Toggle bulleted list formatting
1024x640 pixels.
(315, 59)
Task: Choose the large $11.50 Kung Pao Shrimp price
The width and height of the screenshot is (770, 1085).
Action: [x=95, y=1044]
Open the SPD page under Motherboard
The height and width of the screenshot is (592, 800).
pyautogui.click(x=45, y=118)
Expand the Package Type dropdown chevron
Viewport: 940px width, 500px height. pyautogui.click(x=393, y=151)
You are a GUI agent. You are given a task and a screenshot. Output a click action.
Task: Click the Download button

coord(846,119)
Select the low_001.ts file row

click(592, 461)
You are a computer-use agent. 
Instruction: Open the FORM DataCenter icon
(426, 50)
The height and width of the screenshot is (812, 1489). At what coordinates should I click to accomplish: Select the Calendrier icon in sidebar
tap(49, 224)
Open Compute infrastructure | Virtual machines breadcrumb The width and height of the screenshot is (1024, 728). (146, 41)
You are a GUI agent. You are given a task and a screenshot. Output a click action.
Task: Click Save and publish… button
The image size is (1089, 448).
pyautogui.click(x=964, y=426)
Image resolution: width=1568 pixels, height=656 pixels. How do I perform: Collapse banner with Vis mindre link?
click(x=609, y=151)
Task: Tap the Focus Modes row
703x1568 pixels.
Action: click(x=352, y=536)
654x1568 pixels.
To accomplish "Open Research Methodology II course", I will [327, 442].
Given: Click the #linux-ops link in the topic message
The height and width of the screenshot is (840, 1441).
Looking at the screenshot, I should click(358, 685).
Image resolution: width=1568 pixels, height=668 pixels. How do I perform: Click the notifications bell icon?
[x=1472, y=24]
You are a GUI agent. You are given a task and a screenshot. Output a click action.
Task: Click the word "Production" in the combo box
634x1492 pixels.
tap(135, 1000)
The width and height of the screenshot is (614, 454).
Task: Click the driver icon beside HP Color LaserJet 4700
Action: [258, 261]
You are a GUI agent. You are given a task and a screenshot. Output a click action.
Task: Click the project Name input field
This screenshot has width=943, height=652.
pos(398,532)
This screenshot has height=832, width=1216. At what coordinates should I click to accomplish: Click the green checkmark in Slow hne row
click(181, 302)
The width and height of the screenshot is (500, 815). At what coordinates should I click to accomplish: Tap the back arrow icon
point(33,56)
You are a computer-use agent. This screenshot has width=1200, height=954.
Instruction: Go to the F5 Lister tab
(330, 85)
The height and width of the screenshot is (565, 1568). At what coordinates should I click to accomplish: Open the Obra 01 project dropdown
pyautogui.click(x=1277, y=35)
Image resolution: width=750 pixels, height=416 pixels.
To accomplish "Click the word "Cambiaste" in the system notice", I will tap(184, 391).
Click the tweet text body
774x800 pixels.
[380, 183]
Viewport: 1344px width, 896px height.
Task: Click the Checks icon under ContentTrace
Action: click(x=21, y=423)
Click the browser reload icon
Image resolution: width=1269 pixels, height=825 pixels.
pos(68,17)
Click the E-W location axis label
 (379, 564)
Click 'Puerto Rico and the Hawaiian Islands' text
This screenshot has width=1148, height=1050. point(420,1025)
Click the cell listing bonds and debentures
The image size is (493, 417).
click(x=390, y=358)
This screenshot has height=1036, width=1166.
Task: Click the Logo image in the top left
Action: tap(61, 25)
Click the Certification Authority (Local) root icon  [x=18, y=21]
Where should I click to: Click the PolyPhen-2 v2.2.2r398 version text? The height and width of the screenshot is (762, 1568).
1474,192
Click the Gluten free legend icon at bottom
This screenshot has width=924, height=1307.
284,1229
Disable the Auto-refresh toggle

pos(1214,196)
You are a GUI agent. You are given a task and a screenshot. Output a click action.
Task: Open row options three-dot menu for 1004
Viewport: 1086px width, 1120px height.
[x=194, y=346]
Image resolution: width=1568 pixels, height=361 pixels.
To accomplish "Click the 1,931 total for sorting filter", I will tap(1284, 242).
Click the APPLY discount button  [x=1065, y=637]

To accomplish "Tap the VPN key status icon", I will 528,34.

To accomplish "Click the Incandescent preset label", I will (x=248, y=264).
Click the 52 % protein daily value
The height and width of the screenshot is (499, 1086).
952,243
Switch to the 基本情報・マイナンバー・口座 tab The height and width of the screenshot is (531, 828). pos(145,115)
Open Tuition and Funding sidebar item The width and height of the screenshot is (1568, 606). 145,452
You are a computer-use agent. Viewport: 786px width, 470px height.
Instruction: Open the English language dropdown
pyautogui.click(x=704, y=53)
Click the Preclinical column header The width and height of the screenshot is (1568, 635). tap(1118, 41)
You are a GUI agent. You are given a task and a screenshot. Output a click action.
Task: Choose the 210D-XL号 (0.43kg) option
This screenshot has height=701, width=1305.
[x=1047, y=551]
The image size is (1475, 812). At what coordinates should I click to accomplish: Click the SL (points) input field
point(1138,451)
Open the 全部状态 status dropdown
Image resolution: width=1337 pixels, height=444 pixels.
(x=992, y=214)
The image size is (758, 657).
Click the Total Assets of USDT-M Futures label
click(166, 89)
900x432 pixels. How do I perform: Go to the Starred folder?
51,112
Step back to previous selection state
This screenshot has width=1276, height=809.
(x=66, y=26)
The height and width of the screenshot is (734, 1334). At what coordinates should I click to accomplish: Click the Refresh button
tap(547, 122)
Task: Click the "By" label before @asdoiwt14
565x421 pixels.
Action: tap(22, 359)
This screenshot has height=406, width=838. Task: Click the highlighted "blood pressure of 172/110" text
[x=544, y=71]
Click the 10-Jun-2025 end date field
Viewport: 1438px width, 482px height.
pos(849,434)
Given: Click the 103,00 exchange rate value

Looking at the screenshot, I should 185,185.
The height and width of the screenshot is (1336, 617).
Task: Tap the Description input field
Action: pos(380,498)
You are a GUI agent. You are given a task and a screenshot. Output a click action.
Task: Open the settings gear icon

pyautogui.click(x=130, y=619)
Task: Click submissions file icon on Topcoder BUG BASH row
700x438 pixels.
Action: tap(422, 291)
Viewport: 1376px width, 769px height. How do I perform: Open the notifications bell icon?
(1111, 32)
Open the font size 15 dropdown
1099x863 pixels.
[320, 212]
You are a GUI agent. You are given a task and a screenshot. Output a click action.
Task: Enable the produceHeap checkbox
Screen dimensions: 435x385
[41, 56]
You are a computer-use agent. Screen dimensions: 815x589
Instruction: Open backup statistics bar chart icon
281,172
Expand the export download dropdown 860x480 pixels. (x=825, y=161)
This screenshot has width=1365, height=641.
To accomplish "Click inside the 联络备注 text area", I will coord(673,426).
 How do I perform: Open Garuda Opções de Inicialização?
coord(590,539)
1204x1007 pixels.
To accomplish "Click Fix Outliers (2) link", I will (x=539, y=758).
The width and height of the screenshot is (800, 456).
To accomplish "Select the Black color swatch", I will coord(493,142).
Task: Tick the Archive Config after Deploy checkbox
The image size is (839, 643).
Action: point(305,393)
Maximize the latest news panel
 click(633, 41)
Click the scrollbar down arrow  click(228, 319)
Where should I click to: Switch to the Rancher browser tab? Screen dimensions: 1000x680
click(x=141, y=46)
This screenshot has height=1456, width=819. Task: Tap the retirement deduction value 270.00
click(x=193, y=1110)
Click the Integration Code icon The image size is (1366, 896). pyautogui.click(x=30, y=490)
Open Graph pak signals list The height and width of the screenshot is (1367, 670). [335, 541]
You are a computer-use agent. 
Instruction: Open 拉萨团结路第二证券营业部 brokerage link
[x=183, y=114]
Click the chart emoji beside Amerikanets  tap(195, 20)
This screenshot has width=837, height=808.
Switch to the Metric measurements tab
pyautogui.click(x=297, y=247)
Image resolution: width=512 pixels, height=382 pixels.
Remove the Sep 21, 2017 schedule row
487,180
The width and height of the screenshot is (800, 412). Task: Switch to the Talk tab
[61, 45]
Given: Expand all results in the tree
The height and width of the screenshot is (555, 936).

══════════════════════════════

### [Aim of the task]
Tell how many lines in the data hold the string "Choose". Only the number is wanted.

### [Result of the task]
2